The suggestion of a protective effect for possession of one more IL1R1rs2287047 minor alleles is intriguing. The IL1R1 gene is located in a cluster of related cytokine receptor genes on chromosome 2q12. IL1R1rs2287047 is located in intron-1, a non-coding section of the gene. The A allele of this SNP is associated with a protective effect against severe osteoarthritis of the hand and, even though it is located on a non-coding section of the gene, was found to co-localize with predicted transcription factor binding sites [37]. The IL1R1 gene is associated with activation of nuclear factor kappa B, a modulator of inflammatory and immune gene expression that may be involved in the processes of synaptic plasticity and memory [38]. The IL1R1rs2287047 minor allele also is hypothesized to be protective against activation of the p38 pathway in response to stress stimuli and inflammatory signals [39]. The p38 Mitogen-Activated Protein Kinase (MAPK) signaling pathway is involved in cytokine production (including IL1 and TNFα) and the stress response and has been implicated in postoperative pulmonary complications in lung cancer patients as well as other inflammatory processes such as Alzheimer’s disease [40]. Further research with larger sample sizes is warranted to explore the potential protective effect for the IL1R1rs2287047 minor allele against complaints of decreased PCF for breast cancer survivors.

The association of higher exercise frequency with better PCF is consistent with previous research findings and provides further support of exercise as a potential intervention for complaints of decreased cognitive function in breast cancer survivors. Recently published results of two prospective studies demonstrated a relationship between polymorphisms of IL1R1rs949963, IL6rs1800795, and lower scores of self-reported attentional function for patients receiving radiation therapy for breast cancer and their caregivers [10,11]. We found no association between IL1R1rs949963, IL6rs1800795 or TNF SNPs and PCF. This difference in findings may be due to our sample size, time since therapy completion, and the use of different measures of PCF.
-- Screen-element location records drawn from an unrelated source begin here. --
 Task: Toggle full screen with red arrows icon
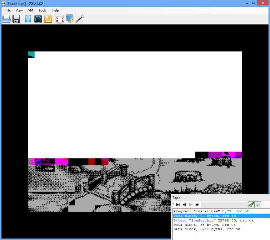pyautogui.click(x=60, y=19)
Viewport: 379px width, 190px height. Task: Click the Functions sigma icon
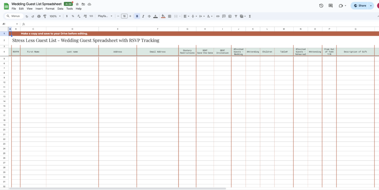(x=250, y=16)
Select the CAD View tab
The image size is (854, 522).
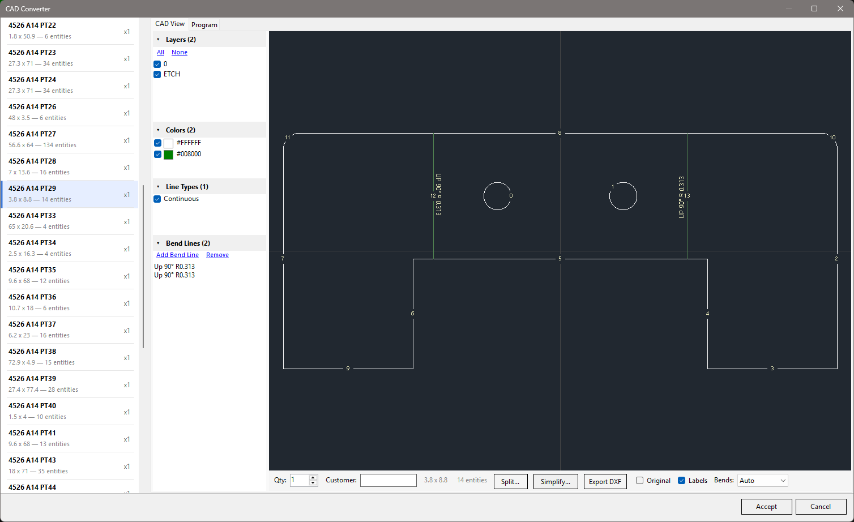169,24
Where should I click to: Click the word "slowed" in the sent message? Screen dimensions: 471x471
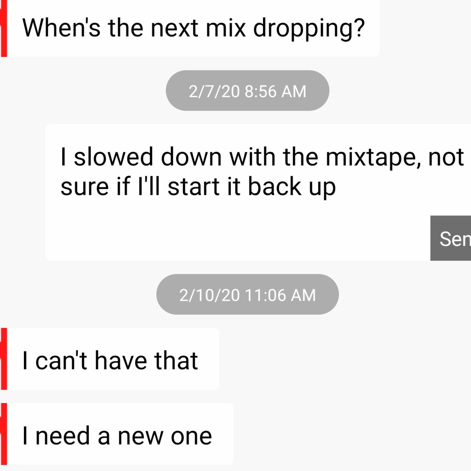(x=113, y=157)
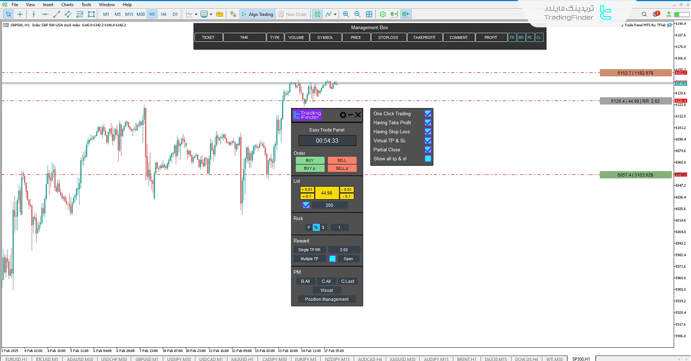The image size is (691, 361).
Task: Select the Trendline drawing tool
Action: click(57, 14)
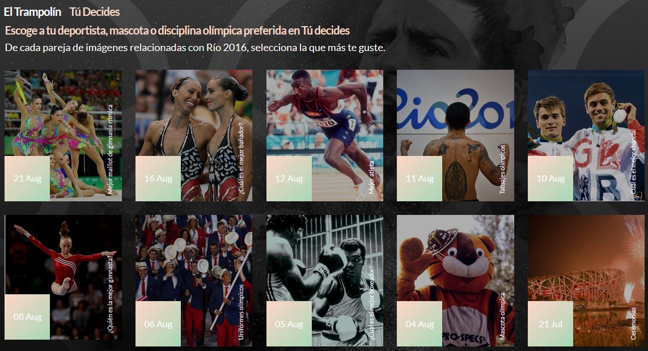Open the Mascota olímpica tiger poll
648x351 pixels.
click(455, 281)
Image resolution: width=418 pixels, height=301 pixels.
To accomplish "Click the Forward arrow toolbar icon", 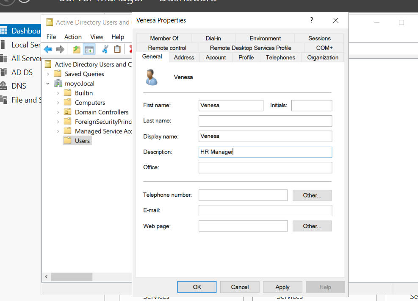I will click(x=60, y=49).

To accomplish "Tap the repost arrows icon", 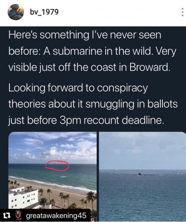I will [x=7, y=216].
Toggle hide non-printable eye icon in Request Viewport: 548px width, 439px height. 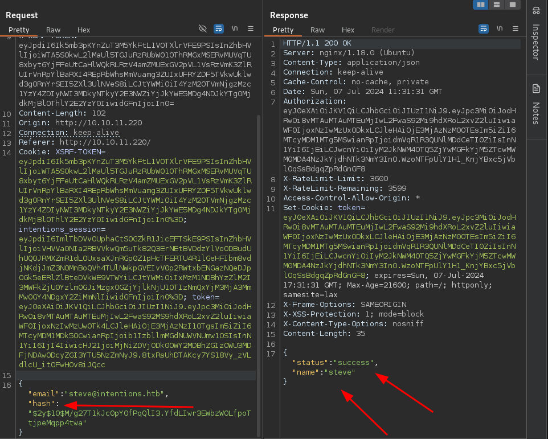click(202, 28)
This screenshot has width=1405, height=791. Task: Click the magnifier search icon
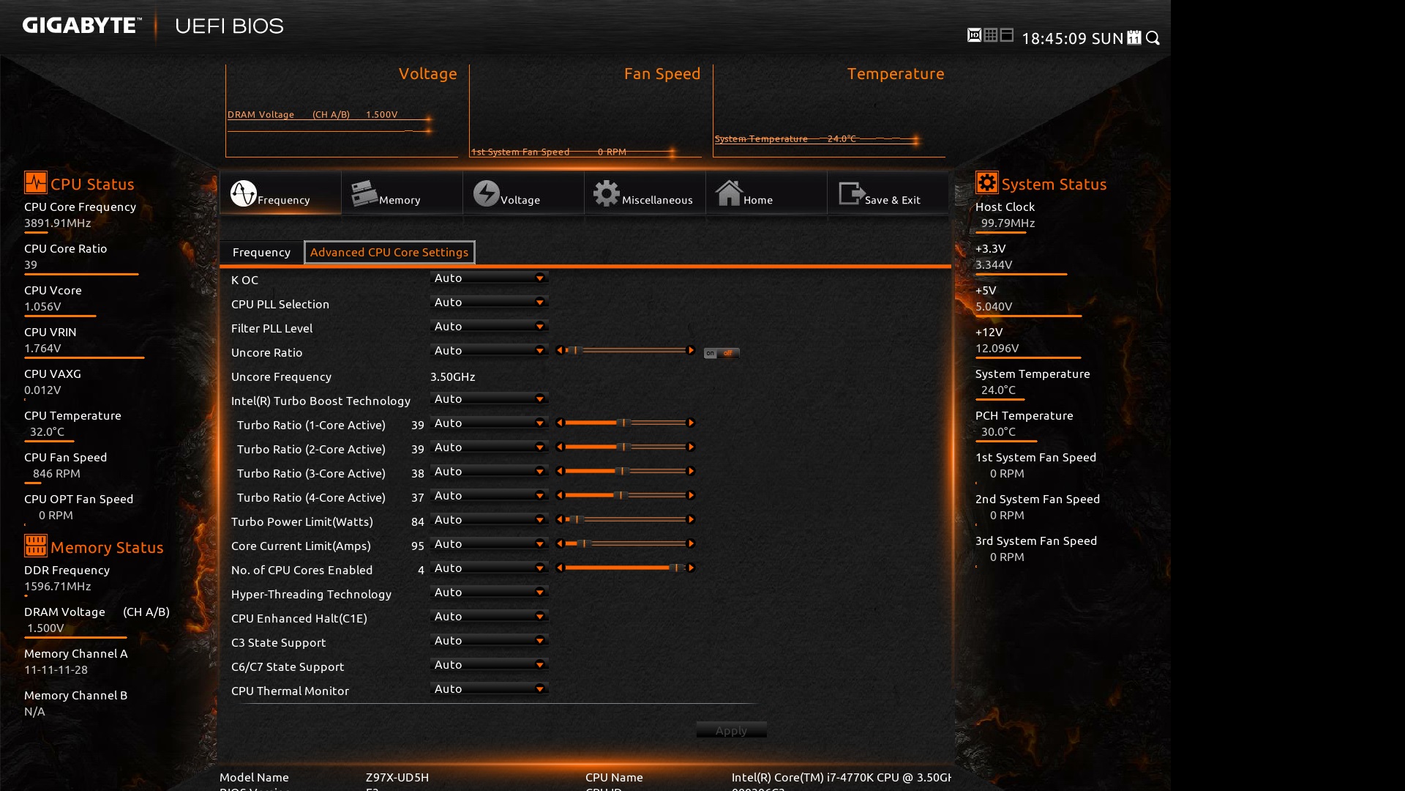(1153, 38)
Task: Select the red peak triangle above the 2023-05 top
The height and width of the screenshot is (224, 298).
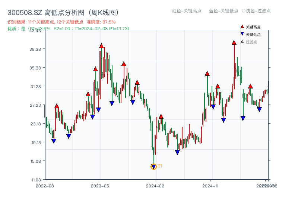Action: point(101,46)
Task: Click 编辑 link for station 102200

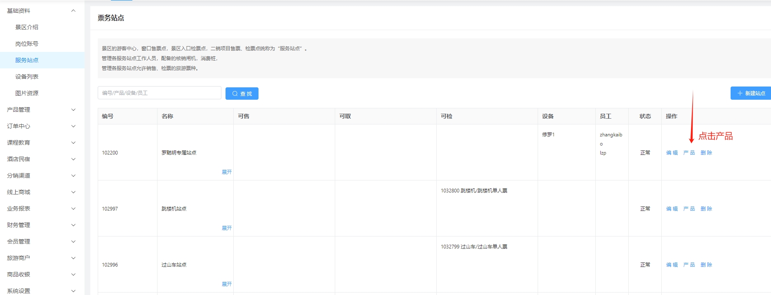Action: 672,153
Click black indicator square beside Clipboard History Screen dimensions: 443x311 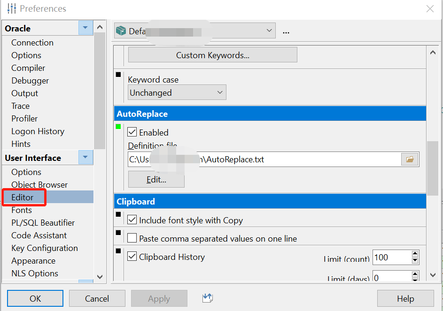(x=118, y=251)
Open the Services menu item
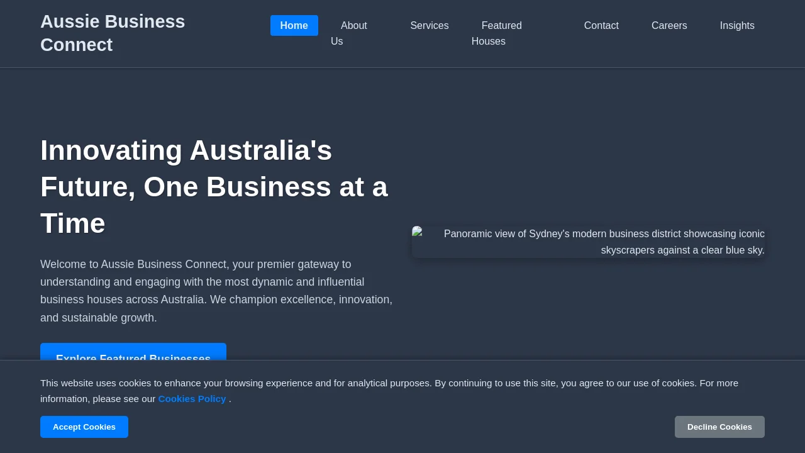Image resolution: width=805 pixels, height=453 pixels. tap(430, 26)
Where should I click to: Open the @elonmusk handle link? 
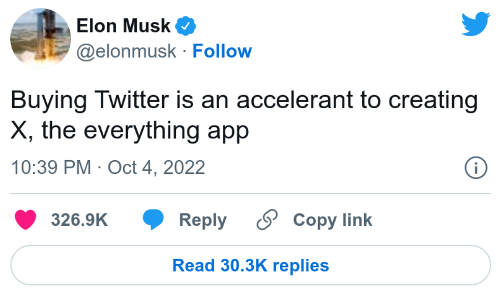click(127, 51)
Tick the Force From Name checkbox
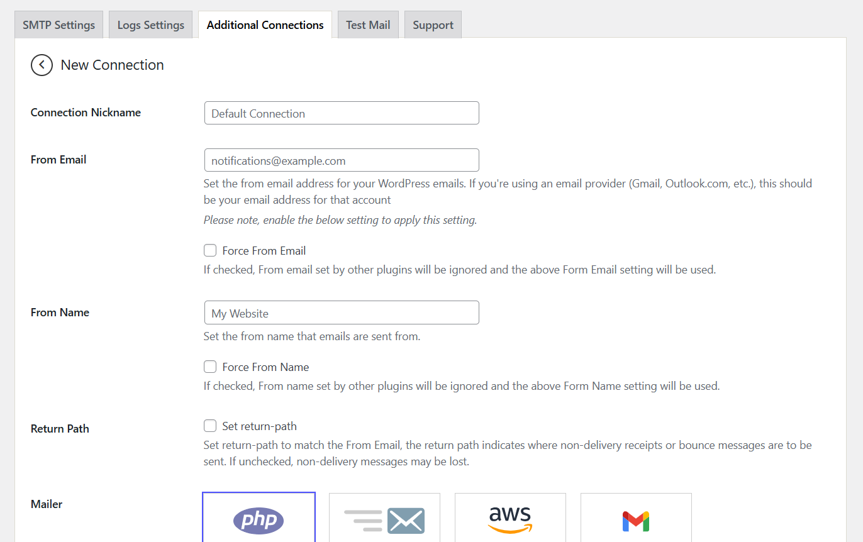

Surprisingly, neither age nor education contributed significantly to the regression model. Participants’ ages ranged from 34 to 89 years with a mean age of 54.86 years. The sample was not balanced in terms of education level. Only 13 participants were educated at less than college level. Measurement of years of education (as opposed to levels of education) may have been more informative. As expected, we found significant correlation between fatigue and distress, the other potentially confounding variables. Ultimately fatigue was the only significant predictor when investigated in combination with exercise frequency and IL1R1rs2287047 genotype.

Model assessment identified one participant for whom our regression model did not generalize. Examination of the residual diagnostics indicated that this participant was influential across a number of independent variables (age, fatigue, distress, education, BMI, exercise frequency, and the IL1R1rs2287047 genotype). Interestingly, this participant was one of only two individuals of Hispanic ethnicity. She was 42 years old with stage 1 disease and currently receiving chemotherapy at the time of her participation. She was highly educated (graduate school), premenopausal, married, employed full time, of normal weight (BMI 23), and exercised frequently (4–5 times/week). She reported low levels of fatigue and distress (ranked at 1 out of 10) and no pain or pain medications. Additional available data were examined to try to explain lack of model fit for this participant. Based on responses to the MDASI that we did not include in the regression model due to high correlation with fatigue and distress, we reviewed participants’ ranking for depressive symptoms and disturbed mood. This participant reported a high level of depressive symptoms (ranked 9 out of 10) and disturbed mood (ranked 7 out of 10). Only one participant in the sample reported higher depression (10 out of 10). As with fatigue and distress, depression and mood disturbance are known to be potential confounders for PCF and are associated with markers of inflammation [1,6,41]. Our relatively small sample size and lack of diversity hampered our ability to further discern potential differences for this participant. In addition to depression, other genetic factors that may influence PCF would be of interest such as variation in DNA repair and oxidative stress. A larger, more diverse sample is needed for future research.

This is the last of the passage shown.